▶ _Action item_:
When the line containing "Mirto’s favorieten (1218, 231)" appears in the entries below, begin printing there and stop after the line containing "Sdílet (46, 127)"; print each of those lines exactly and no other line.

▶ _Data to process_:

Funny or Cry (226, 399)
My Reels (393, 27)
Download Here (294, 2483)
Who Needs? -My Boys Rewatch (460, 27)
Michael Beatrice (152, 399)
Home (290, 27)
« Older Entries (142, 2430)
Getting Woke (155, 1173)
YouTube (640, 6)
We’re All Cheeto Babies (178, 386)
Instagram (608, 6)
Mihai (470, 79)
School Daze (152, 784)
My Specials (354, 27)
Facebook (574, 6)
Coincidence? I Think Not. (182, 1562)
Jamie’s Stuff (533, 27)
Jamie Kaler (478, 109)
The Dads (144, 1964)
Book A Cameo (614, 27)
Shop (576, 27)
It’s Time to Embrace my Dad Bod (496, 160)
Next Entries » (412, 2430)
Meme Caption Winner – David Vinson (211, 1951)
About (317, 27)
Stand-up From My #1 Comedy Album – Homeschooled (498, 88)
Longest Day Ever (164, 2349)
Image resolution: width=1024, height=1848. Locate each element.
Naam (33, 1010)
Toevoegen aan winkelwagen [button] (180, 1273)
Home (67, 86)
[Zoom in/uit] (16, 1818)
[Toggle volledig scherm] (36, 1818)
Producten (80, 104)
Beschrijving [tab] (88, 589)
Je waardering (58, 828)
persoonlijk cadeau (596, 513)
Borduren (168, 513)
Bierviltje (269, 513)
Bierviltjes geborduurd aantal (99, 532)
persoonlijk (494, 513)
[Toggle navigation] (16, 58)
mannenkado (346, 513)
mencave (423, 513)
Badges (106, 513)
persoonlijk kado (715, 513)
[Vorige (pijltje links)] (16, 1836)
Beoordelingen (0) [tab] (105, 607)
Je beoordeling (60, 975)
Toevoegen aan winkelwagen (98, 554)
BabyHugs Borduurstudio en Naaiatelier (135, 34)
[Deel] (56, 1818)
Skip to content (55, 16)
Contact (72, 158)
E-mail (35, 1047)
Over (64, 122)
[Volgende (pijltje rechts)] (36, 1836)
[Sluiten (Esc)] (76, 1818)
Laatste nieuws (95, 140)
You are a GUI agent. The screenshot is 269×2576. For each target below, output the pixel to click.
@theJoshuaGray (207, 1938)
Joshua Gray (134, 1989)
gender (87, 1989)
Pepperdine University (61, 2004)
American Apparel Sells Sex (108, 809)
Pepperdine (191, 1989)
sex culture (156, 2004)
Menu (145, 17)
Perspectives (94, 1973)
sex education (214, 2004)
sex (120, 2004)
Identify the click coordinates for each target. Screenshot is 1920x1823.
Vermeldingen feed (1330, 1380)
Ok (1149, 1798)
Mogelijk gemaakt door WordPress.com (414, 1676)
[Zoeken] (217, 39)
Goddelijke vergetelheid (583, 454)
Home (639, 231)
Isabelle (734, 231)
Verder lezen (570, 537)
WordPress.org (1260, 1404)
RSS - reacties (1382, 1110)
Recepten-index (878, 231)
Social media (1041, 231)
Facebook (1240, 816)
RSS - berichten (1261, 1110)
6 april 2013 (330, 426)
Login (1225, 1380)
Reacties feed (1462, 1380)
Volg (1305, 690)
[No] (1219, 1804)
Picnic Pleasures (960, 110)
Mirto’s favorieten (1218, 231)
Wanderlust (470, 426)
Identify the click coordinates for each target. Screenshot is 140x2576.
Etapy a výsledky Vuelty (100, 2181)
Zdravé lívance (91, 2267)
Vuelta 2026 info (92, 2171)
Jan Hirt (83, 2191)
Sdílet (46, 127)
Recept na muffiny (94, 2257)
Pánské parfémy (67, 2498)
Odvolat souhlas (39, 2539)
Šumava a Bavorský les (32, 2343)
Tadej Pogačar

▶ _Reply_:
Mirto’s favorieten (1218, 231)
Wanderlust (470, 426)
Identify the click coordinates for each target. Screenshot is 140x2576.
Etapy a výsledky Vuelty (100, 2181)
Zdravé lívance (91, 2267)
Vuelta 2026 info (92, 2171)
Jan Hirt (83, 2191)
Sdílet (46, 127)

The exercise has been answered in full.